[Stored entries]
####################
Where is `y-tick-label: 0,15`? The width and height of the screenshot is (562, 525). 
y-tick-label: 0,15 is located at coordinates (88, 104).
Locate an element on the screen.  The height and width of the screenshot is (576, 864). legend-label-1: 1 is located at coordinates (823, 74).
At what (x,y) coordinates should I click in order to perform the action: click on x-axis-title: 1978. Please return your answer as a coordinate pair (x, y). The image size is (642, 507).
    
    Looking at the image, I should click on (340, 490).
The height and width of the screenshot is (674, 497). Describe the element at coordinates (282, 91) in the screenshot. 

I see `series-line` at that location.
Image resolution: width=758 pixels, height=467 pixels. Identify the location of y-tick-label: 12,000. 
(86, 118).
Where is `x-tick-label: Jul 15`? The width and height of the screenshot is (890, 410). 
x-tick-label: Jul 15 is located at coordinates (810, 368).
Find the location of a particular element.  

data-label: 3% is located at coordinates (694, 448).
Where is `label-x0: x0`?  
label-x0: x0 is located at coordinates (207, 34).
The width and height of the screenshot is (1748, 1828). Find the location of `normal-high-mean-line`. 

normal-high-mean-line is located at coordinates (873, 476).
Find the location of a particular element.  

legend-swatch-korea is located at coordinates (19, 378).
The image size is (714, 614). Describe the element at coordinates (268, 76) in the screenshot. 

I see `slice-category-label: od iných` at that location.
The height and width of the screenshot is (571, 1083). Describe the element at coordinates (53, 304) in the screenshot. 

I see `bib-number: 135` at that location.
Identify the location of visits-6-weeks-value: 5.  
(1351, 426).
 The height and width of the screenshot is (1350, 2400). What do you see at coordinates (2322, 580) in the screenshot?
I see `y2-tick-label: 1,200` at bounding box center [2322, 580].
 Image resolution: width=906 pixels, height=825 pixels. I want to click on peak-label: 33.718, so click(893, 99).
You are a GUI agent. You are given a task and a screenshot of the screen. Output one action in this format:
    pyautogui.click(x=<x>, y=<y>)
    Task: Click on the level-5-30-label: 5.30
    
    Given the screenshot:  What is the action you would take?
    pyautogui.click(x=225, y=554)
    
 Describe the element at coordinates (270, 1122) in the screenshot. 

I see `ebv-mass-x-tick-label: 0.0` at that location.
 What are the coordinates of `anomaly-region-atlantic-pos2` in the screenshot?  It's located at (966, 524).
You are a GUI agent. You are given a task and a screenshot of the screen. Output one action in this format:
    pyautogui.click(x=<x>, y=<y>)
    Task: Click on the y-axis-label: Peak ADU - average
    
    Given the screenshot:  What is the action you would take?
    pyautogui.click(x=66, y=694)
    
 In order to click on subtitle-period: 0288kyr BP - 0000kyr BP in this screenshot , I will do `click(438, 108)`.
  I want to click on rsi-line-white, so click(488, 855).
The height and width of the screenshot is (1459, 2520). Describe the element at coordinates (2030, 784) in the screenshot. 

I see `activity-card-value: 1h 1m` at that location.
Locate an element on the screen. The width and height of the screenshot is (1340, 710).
####################
**DIRECTIONS:** Return every one of the records above word for word, keeping their line breaks and spacing unchanged.

**ANSWER SECTION:**
Where is `y-tick-label: 0,15`? The width and height of the screenshot is (562, 525). 
y-tick-label: 0,15 is located at coordinates (88, 104).
Locate an element on the screen.  The height and width of the screenshot is (576, 864). legend-label-1: 1 is located at coordinates (823, 74).
At what (x,y) coordinates should I click in order to perform the action: click on x-axis-title: 1978. Please return your answer as a coordinate pair (x, y). The image size is (642, 507).
    
    Looking at the image, I should click on (340, 490).
The height and width of the screenshot is (674, 497). Describe the element at coordinates (282, 91) in the screenshot. 

I see `series-line` at that location.
Image resolution: width=758 pixels, height=467 pixels. Identify the location of y-tick-label: 12,000. 
(86, 118).
Where is `x-tick-label: Jul 15`? The width and height of the screenshot is (890, 410). 
x-tick-label: Jul 15 is located at coordinates (810, 368).
Find the location of a particular element.  

data-label: 3% is located at coordinates (694, 448).
Where is `label-x0: x0`?  
label-x0: x0 is located at coordinates (207, 34).
The width and height of the screenshot is (1748, 1828). Find the location of `normal-high-mean-line`. 

normal-high-mean-line is located at coordinates (873, 476).
Find the location of a particular element.  

legend-swatch-korea is located at coordinates (19, 378).
The image size is (714, 614). Describe the element at coordinates (268, 76) in the screenshot. 

I see `slice-category-label: od iných` at that location.
The height and width of the screenshot is (571, 1083). Describe the element at coordinates (53, 304) in the screenshot. 

I see `bib-number: 135` at that location.
Identify the location of visits-6-weeks-value: 5.  
(1351, 426).
 The height and width of the screenshot is (1350, 2400). What do you see at coordinates (2322, 580) in the screenshot?
I see `y2-tick-label: 1,200` at bounding box center [2322, 580].
 Image resolution: width=906 pixels, height=825 pixels. I want to click on peak-label: 33.718, so click(893, 99).
You are a GUI agent. You are given a task and a screenshot of the screen. Output one action in this format:
    pyautogui.click(x=<x>, y=<y>)
    Task: Click on the level-5-30-label: 5.30
    
    Given the screenshot:  What is the action you would take?
    pyautogui.click(x=225, y=554)
    
 Describe the element at coordinates (270, 1122) in the screenshot. 

I see `ebv-mass-x-tick-label: 0.0` at that location.
 What are the coordinates of `anomaly-region-atlantic-pos2` in the screenshot?  It's located at (966, 524).
You are a GUI agent. You are given a task and a screenshot of the screen. Output one action in this format:
    pyautogui.click(x=<x>, y=<y>)
    Task: Click on the y-axis-label: Peak ADU - average
    
    Given the screenshot:  What is the action you would take?
    pyautogui.click(x=66, y=694)
    
 In order to click on subtitle-period: 0288kyr BP - 0000kyr BP in this screenshot , I will do `click(438, 108)`.
  I want to click on rsi-line-white, so click(488, 855).
The height and width of the screenshot is (1459, 2520). Describe the element at coordinates (2030, 784) in the screenshot. 

I see `activity-card-value: 1h 1m` at that location.
Locate an element on the screen. The width and height of the screenshot is (1340, 710).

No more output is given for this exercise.